Elon Musk and Sam Altman are going tit-for-tat. At the center of their latest online beef is the OpenAI CEO’s reservation for Tesla’s long-delayed Roadster.
Musk took to his social media platform, X, on Saturday to criticize Altman for posting screenshots earlier in the week that showed his attempt to cancel his Roadster order.
“A tale in three acts,” Altman earlier posted, sharing a screenshot of an email from July 2018, confirming a $45,000 payment to reserve the next-generation Tesla Roadster. Additional screenshots Altman posted showed the OpenAI CEO requesting a $50,000 refund and receiving a bounce-back email.
“I really was excited for the car! And I understand delays. But 7.5 years has felt like a long time to wait,” Altman posted on Thursday.
The Tesla CEO said Altman was only telling part of the story — and that he had already received a refund.
“And you forgot to mention act 4, where this issue was fixed and you received a refund within 24 hours. But that is in your nature,” Musk wrote.
Representatives for Tesla and Altman did not respond to a request for comment from Business Insider.
When Musk first unveiled Tesla’s new Roadster in 2017, he said it “will be the fastest production car ever made, period.”
However, the vehicle has experienced delays and has not yet entered production, being listed as “design development” in the company’s most recent quarterly earnings report.
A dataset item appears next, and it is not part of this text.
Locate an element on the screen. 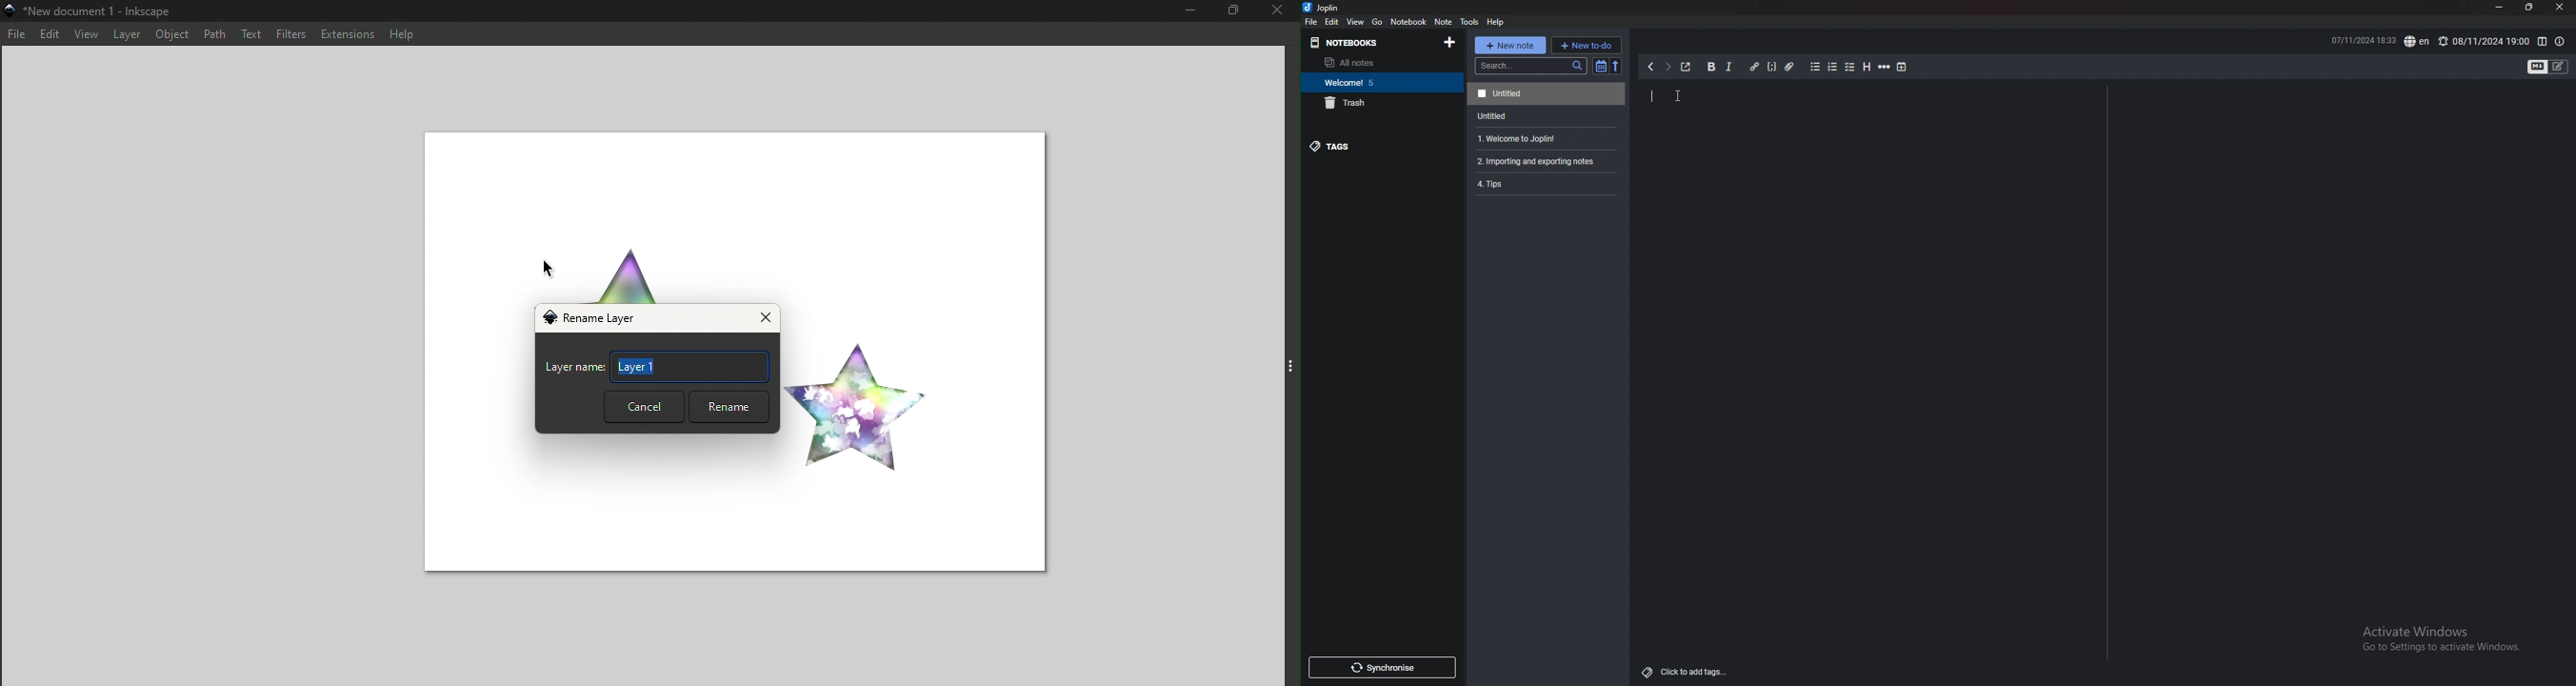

Popular YouTuber MKBHD has also said he canceled one of his Tesla Roadster reservations due to the long wait.
During a Friday appearance on the “Joe Rogan Experience” podcast, Musk said the coming vehicle would include “crazy technology.”
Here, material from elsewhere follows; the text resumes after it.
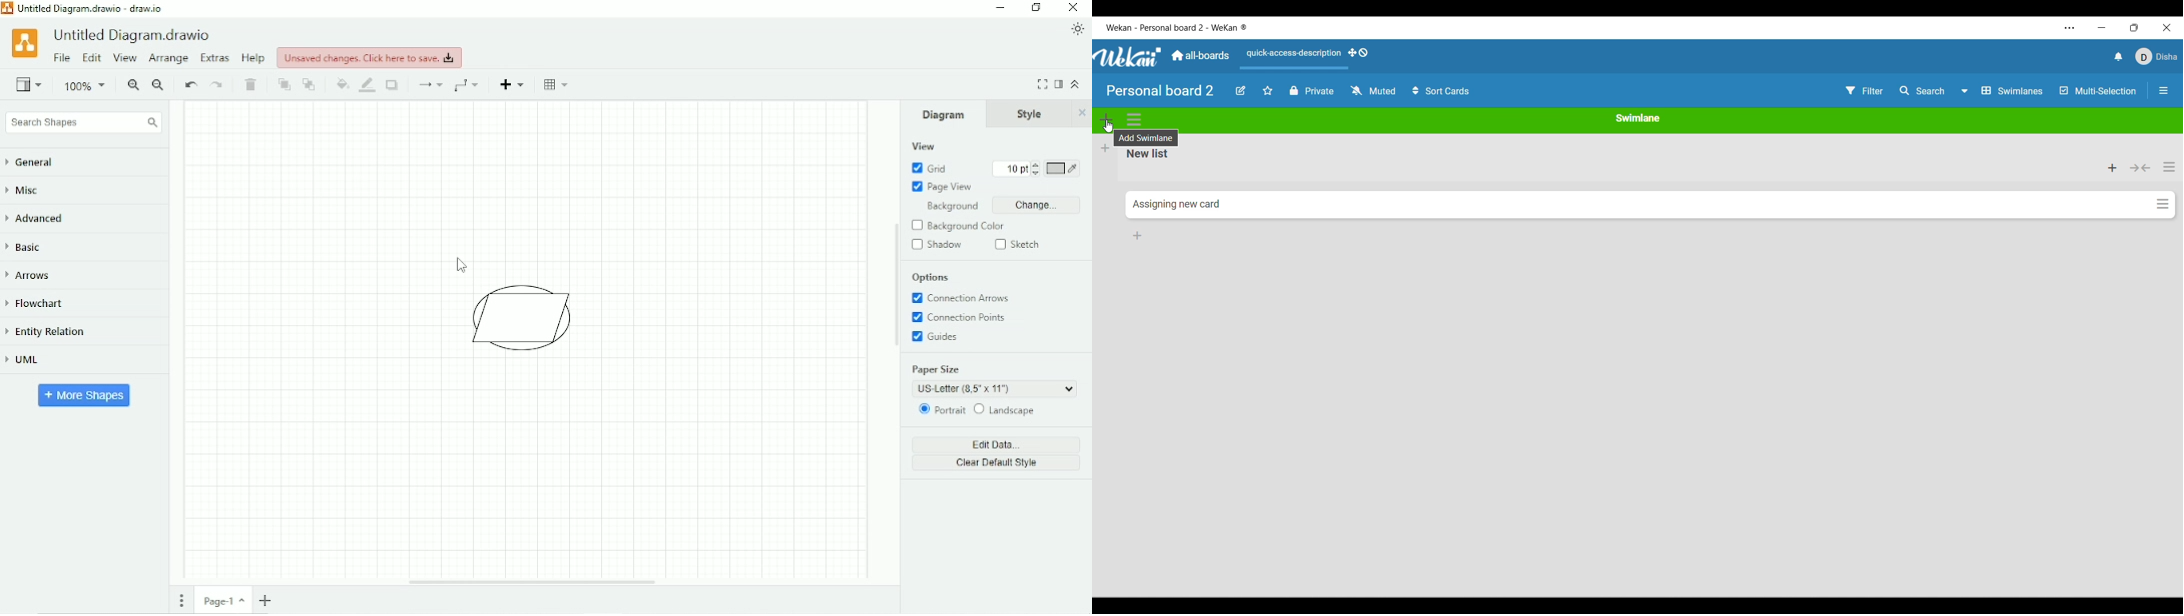  Describe the element at coordinates (944, 114) in the screenshot. I see `Diagram` at that location.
“If you took all the James Bond cars and combined them, it’s crazier than that,” Musk said.
Musk said his team is “getting close” to unveiling the latest version of the Roadster, saying the product demo would be “unforgettable.”
Altman and Musk keep bumping heads
Altman and Musk can’t seem to stop trading barbs — both on social media and in the courtroom.
Musk was a cofounder and early financial backer of OpenAI, though he left the company’s board in 2018 and has become critical of Altman’s leadership.
“OpenAI was created as an open source (which is why I named it “Open” AI), non-profit company to serve as a counterweight to Google, but now it has become a closed source, maximum-profit company effectively controlled by Microsoft. Not what I intended at all,” Musk wrote in a 2023 tweet.
One year later, Musk filed a lawsuit against Altman and OpenAI, accusing the startup of violating its nonprofit mission by partnering with Microsoft. Musk’s legal team later filed an injunction against OpenAI to prevent it from becoming a for-profit company, which a spokesperson for OpenAI described as “utterly without merit.”
OpenAI has also posted what it said were Musk’s emails from his earlier involvement with the company, indicating that he previously pushed for OpenAI to merge with Tesla.
Earlier this week, OpenAI said it finished restructuring its operations, which now include its nonprofit division — OpenAI Foundation — overseeing a new public benefit corporation called OpenAI Group PBC.